Retype, without changes or pictures, only the lines that begin at the one containing "Task: Click the Detect relationships icon" and end at the last line of the records that follow.

*** Begin section ***

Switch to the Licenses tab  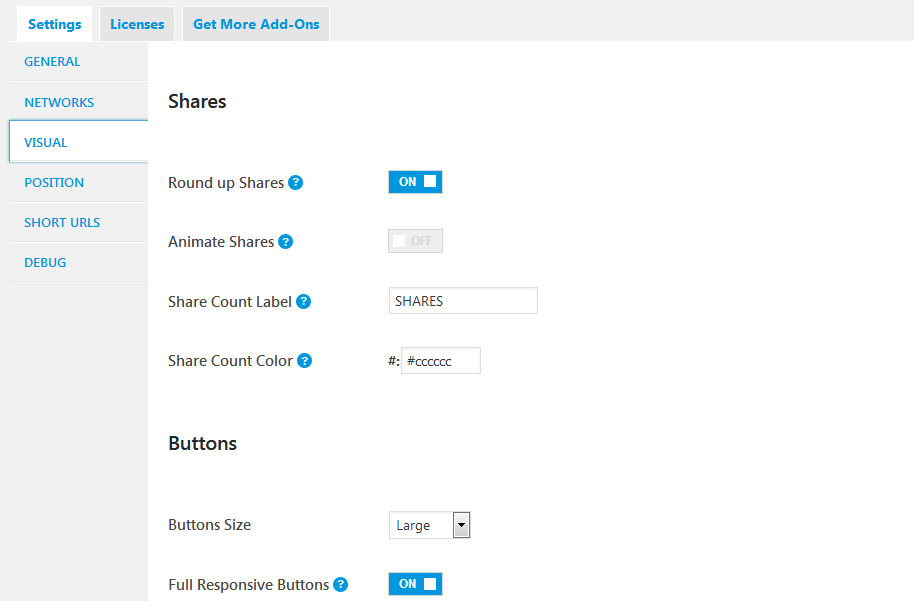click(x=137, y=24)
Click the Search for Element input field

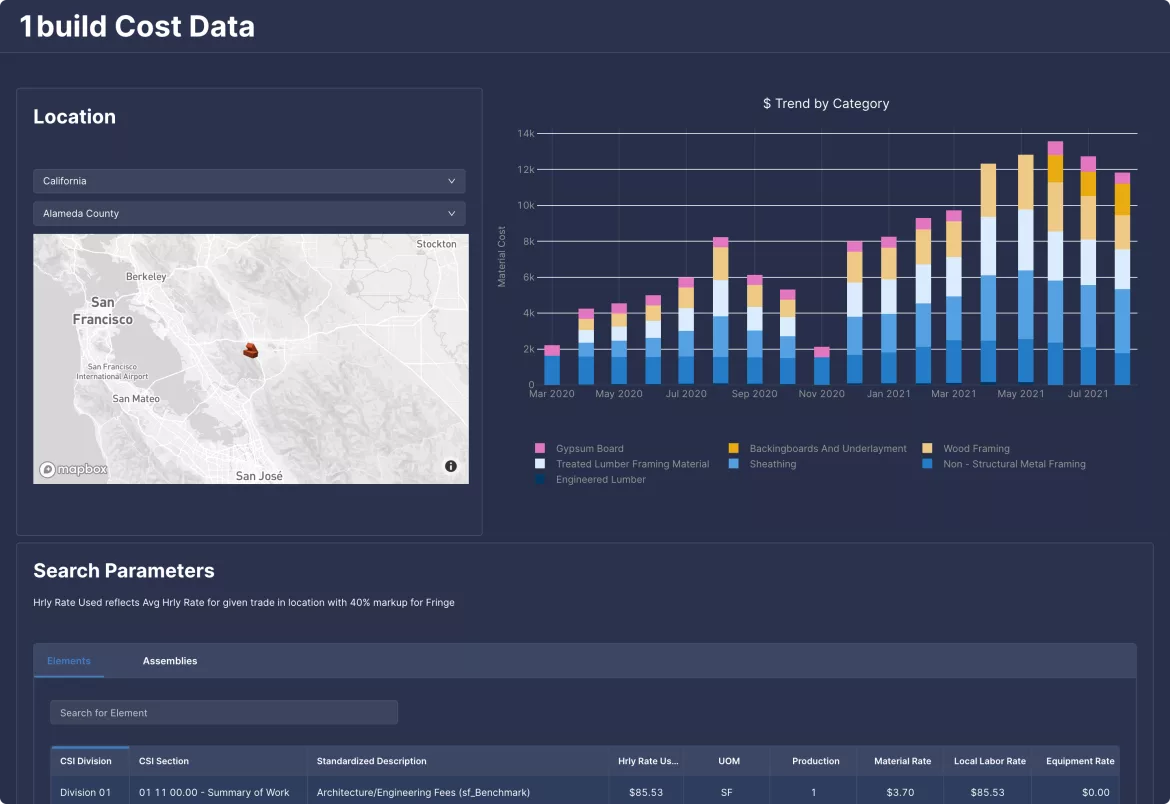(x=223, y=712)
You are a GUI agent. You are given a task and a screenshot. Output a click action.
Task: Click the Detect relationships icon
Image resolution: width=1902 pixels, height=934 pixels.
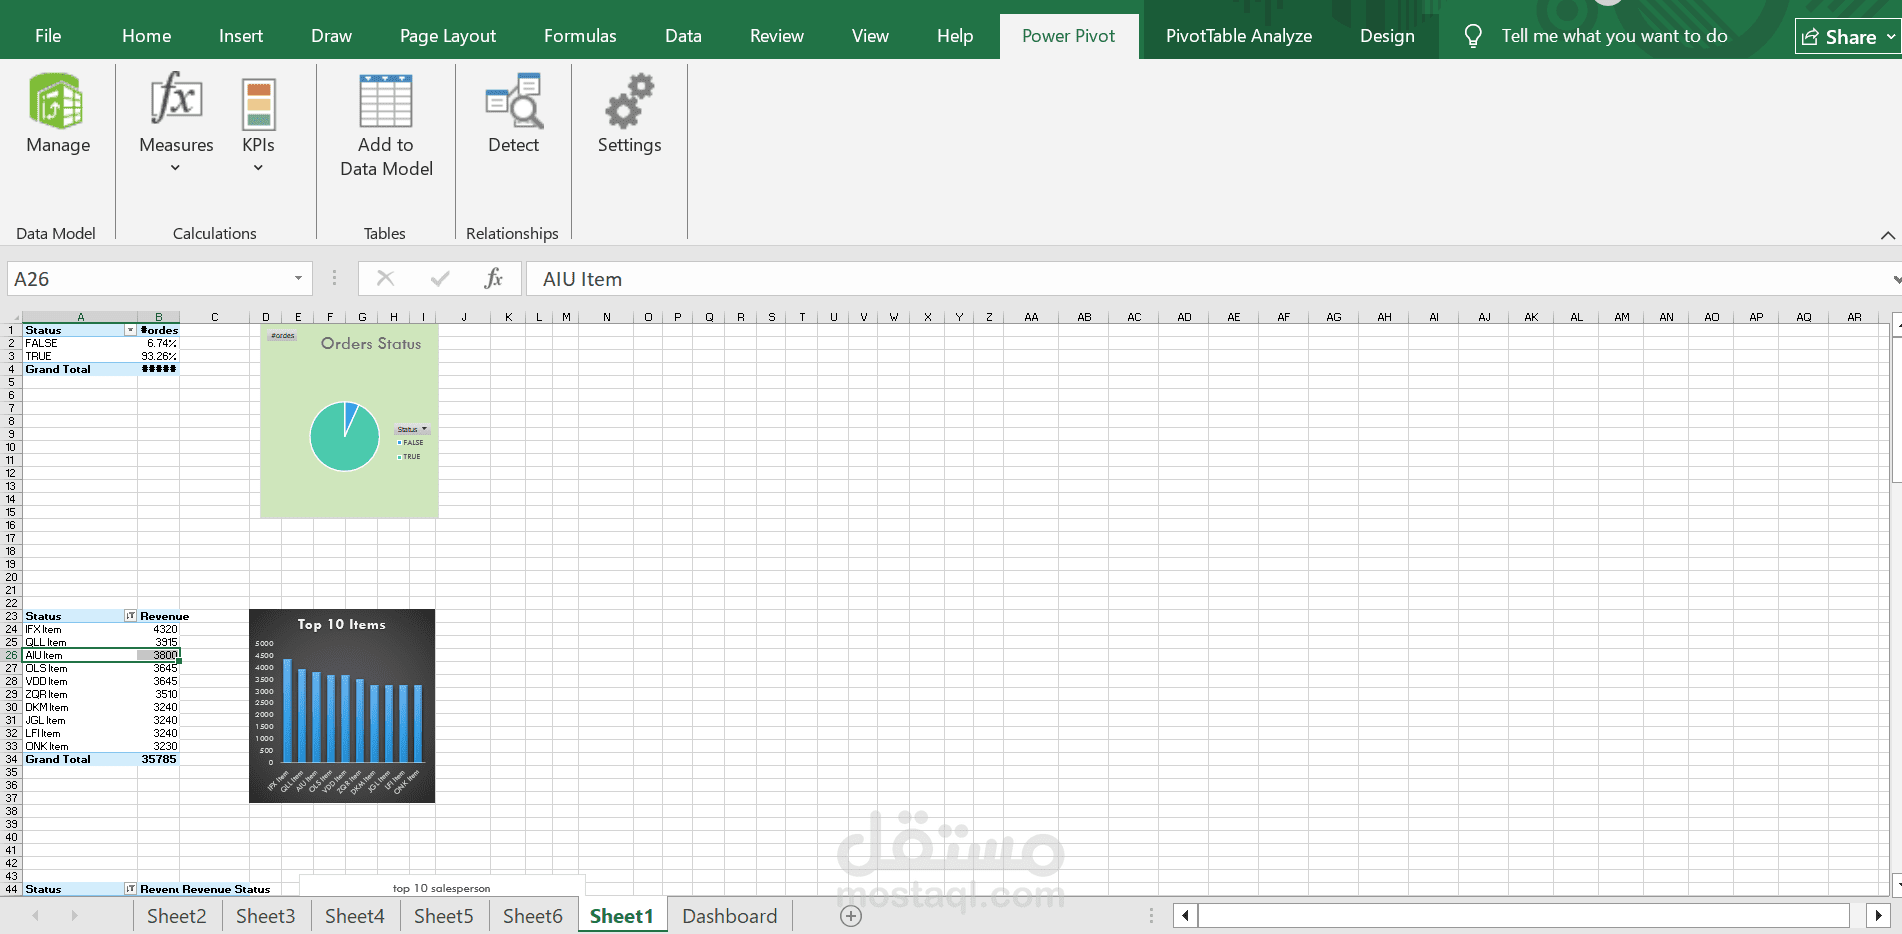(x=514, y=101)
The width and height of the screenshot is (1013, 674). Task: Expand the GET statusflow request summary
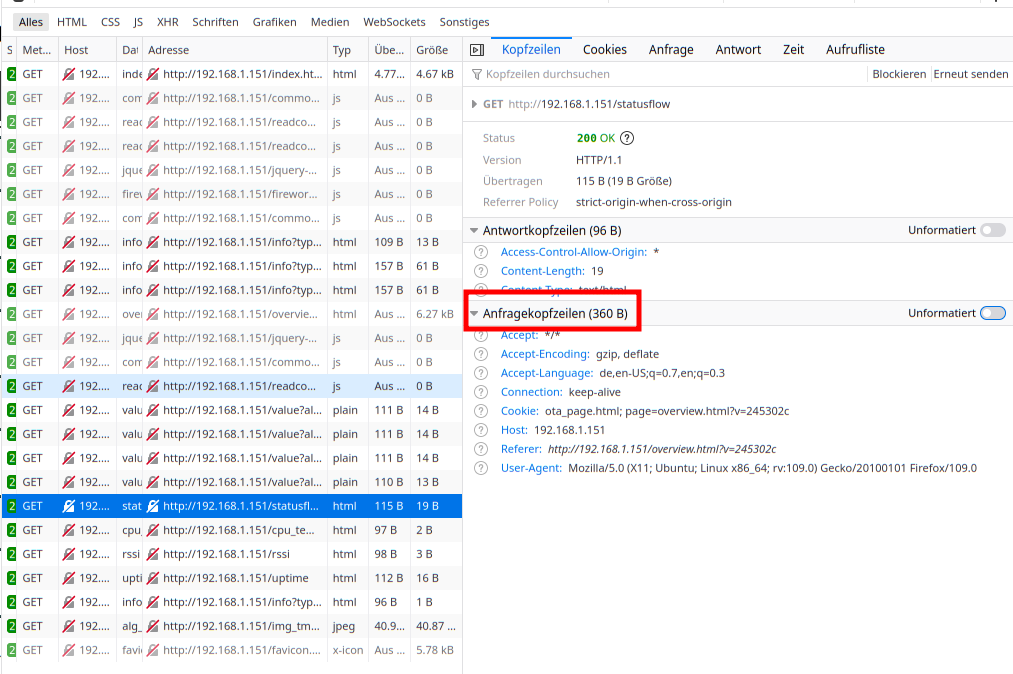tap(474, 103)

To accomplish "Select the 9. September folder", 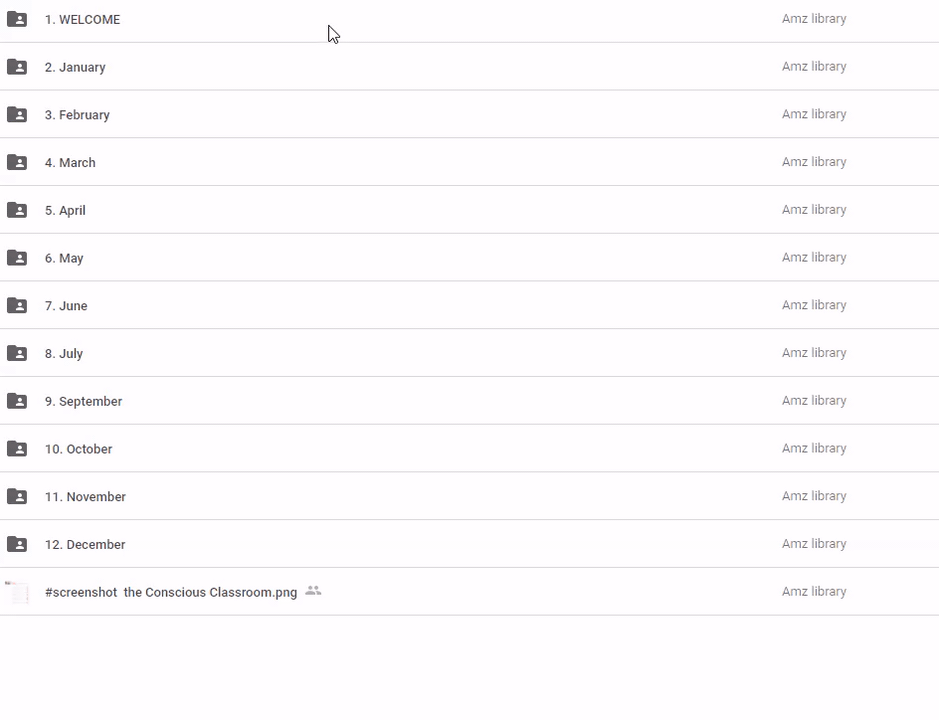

*** End section ***

# [Response to this task]
Task: Click the Detect relationships icon
Image resolution: width=1902 pixels, height=934 pixels.
(x=514, y=101)
The width and height of the screenshot is (1013, 674). Task: Expand the GET statusflow request summary
tap(474, 103)

To accomplish "Select the 9. September folder", 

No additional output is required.